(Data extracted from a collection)
━━━━━━━━━━
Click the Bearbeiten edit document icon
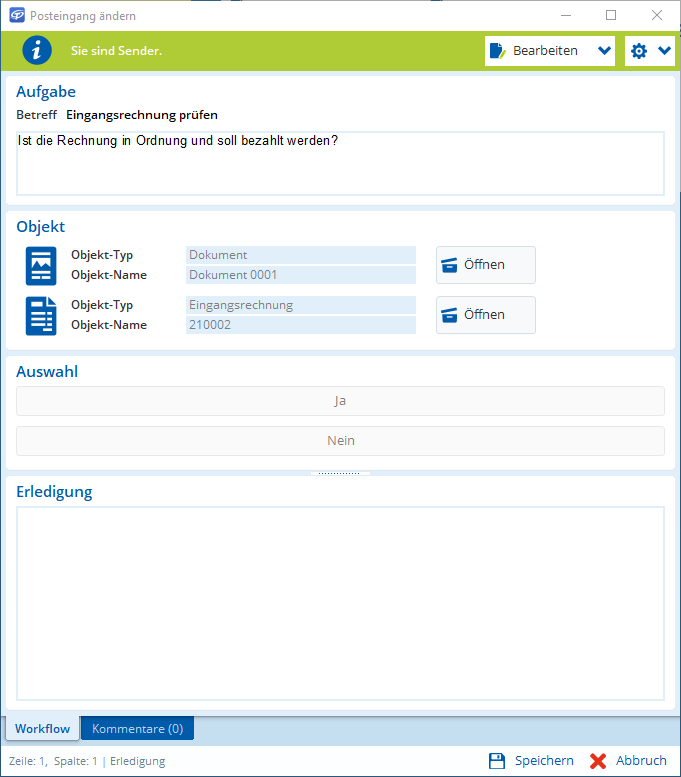This screenshot has height=777, width=681. click(498, 51)
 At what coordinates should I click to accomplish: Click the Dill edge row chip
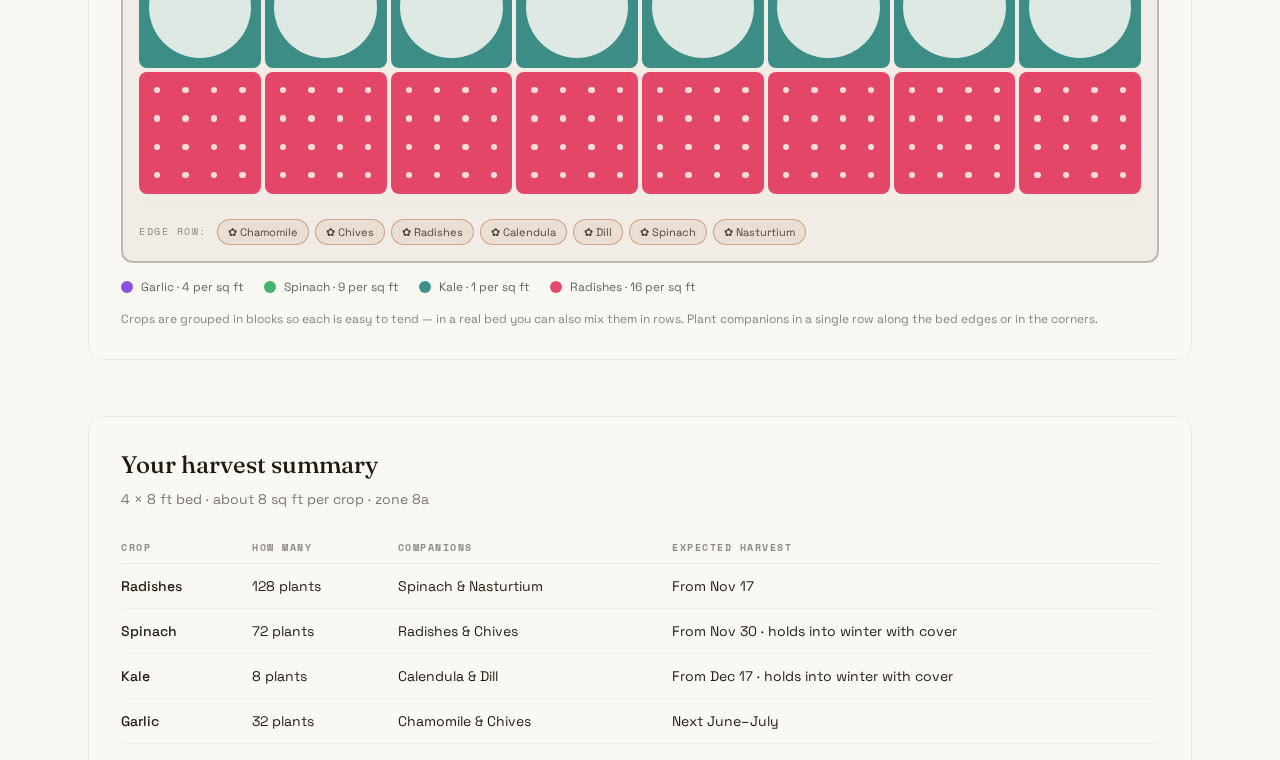coord(598,232)
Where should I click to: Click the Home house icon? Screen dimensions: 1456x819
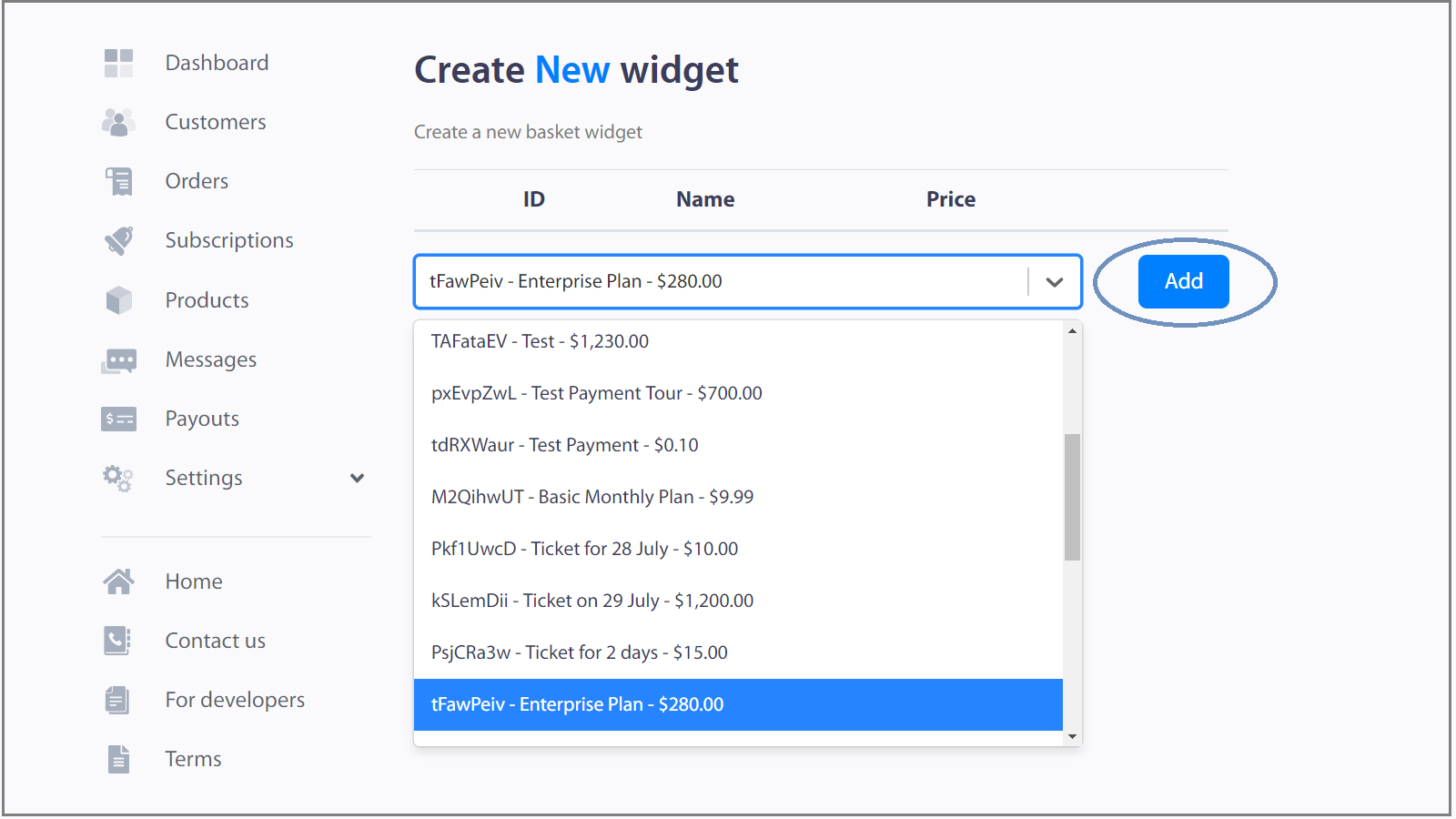tap(118, 581)
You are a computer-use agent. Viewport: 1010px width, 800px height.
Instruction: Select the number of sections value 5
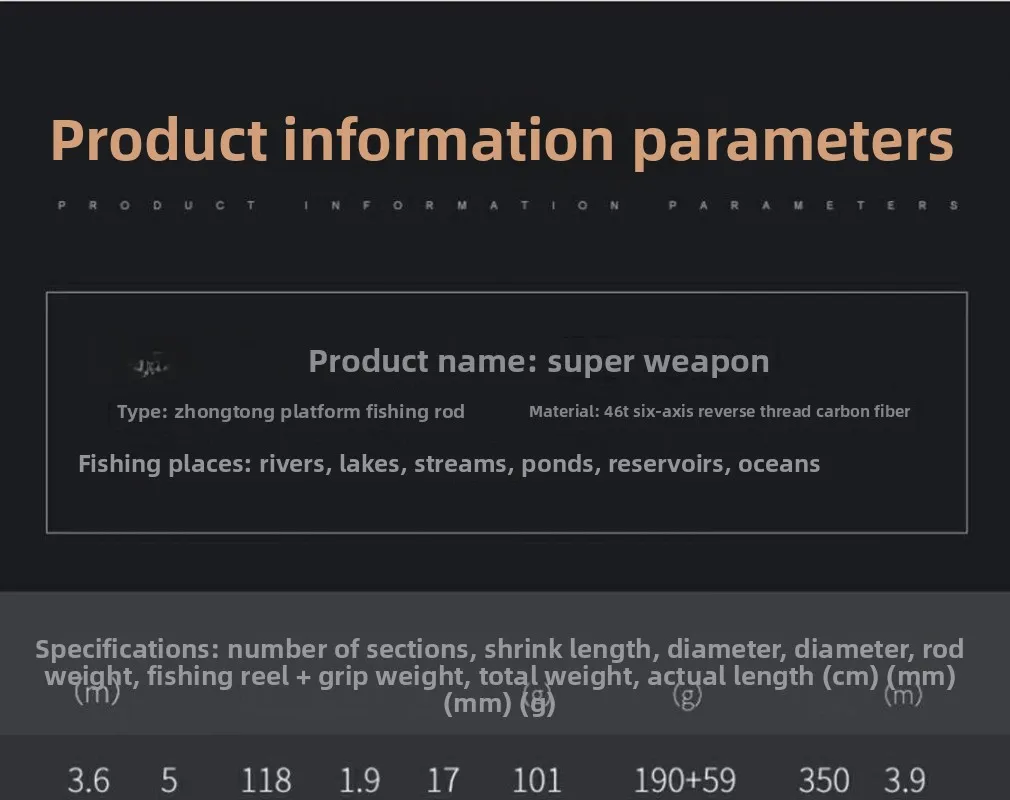point(169,780)
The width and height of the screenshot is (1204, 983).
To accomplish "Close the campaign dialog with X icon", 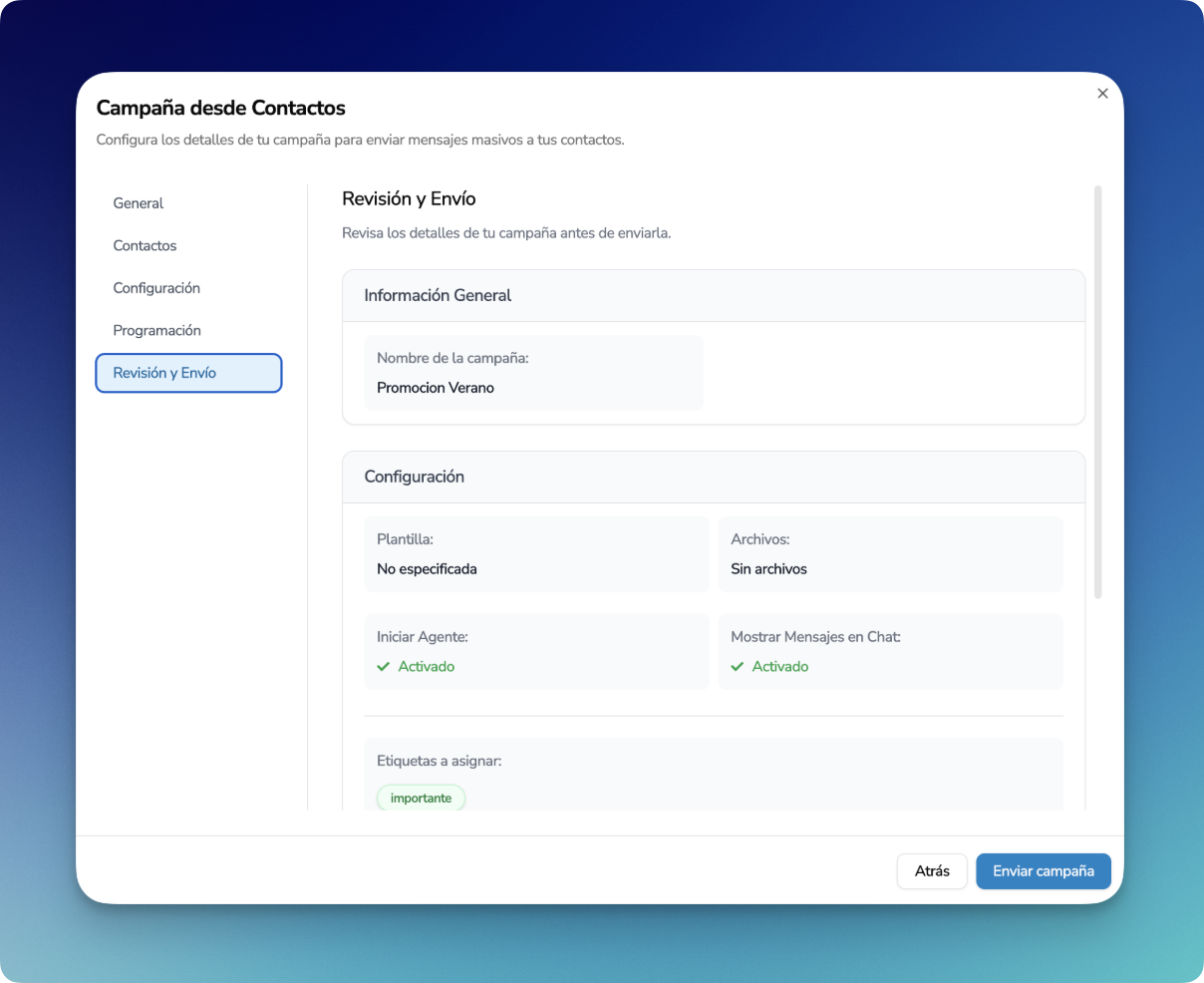I will click(1102, 93).
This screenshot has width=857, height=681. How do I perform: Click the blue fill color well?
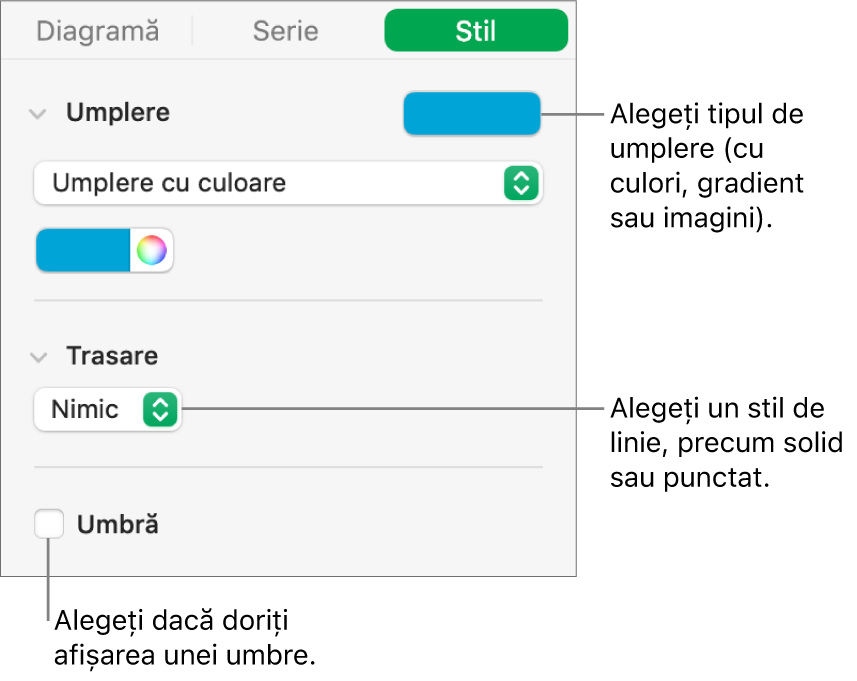click(x=471, y=114)
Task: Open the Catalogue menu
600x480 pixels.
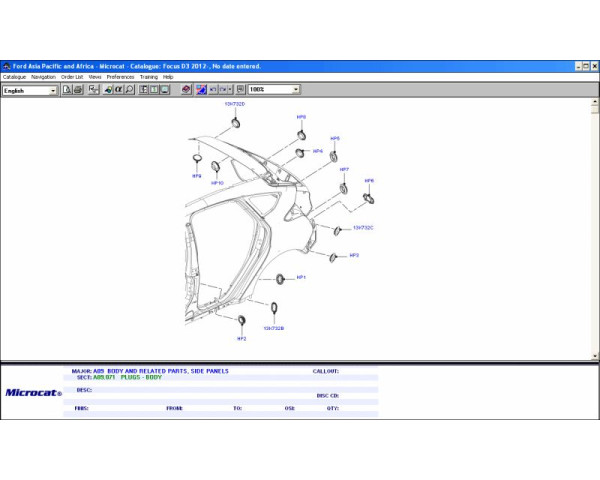Action: coord(14,76)
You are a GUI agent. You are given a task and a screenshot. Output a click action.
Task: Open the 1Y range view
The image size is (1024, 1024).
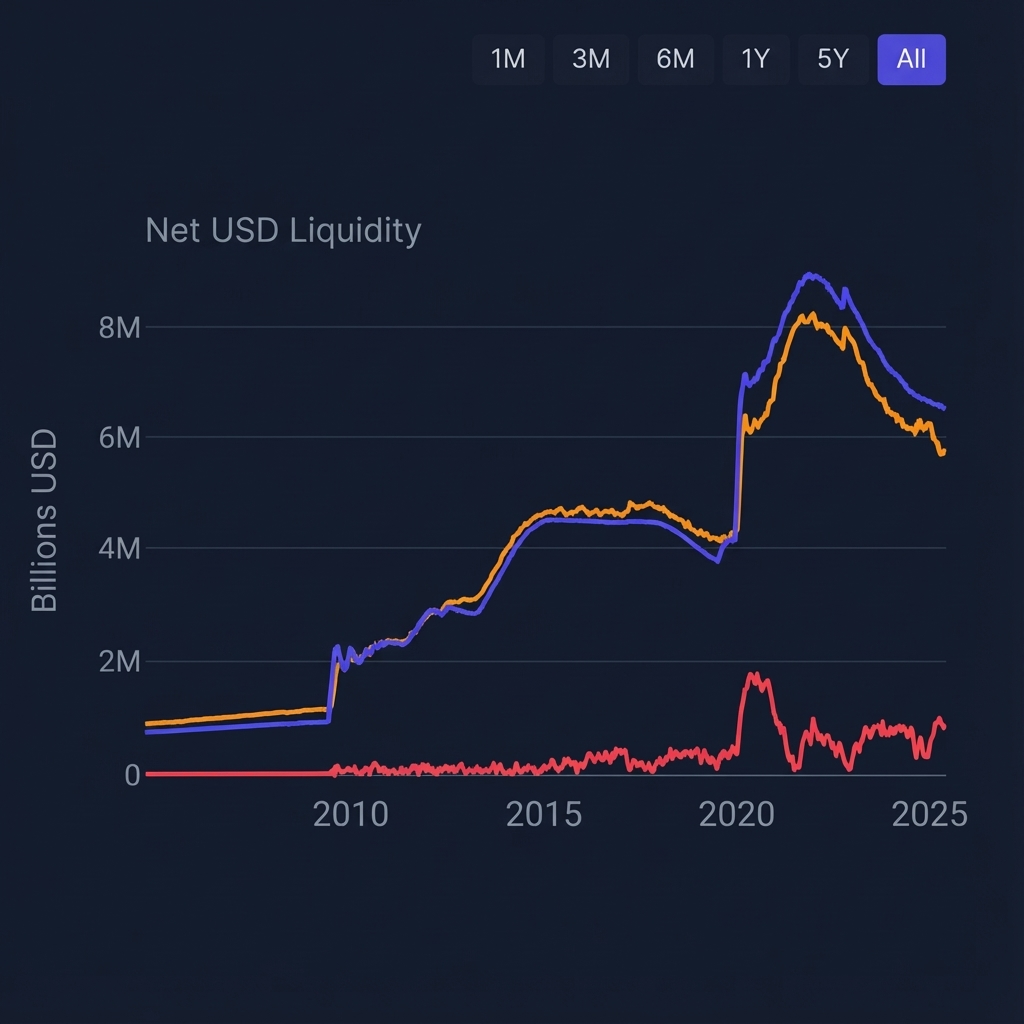click(755, 60)
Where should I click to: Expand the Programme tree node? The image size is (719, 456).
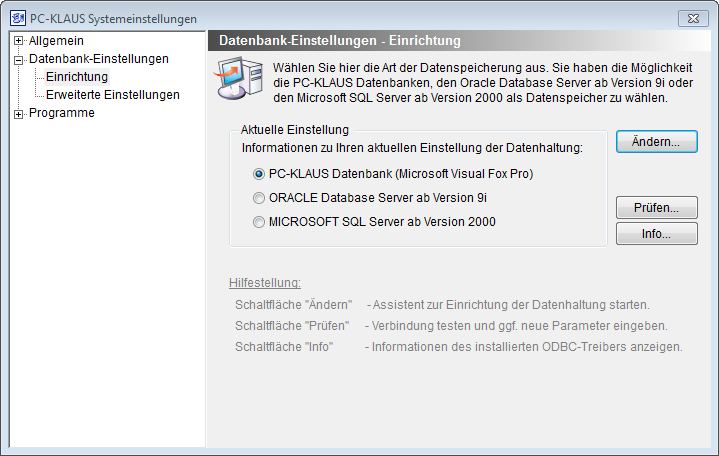tap(18, 113)
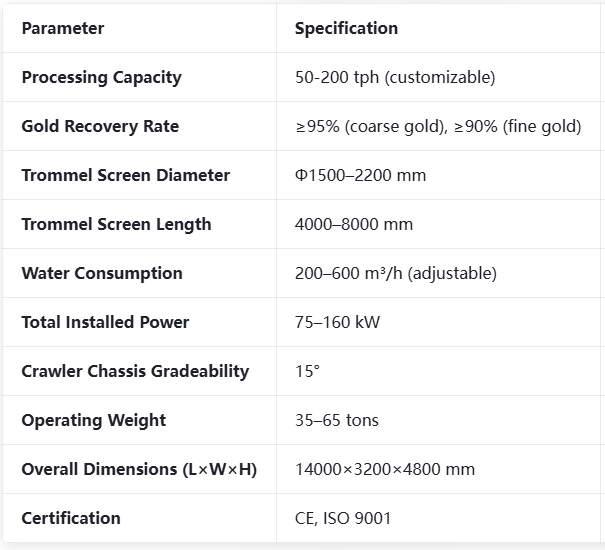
━━━━━━━━━━
Copy each line from the records above that includes the string "agent".

You are a computer-use agent. Viewport: 1010px width, 800px height.
You are a GUI agent. You are given a task and a screenshot. Output a click action.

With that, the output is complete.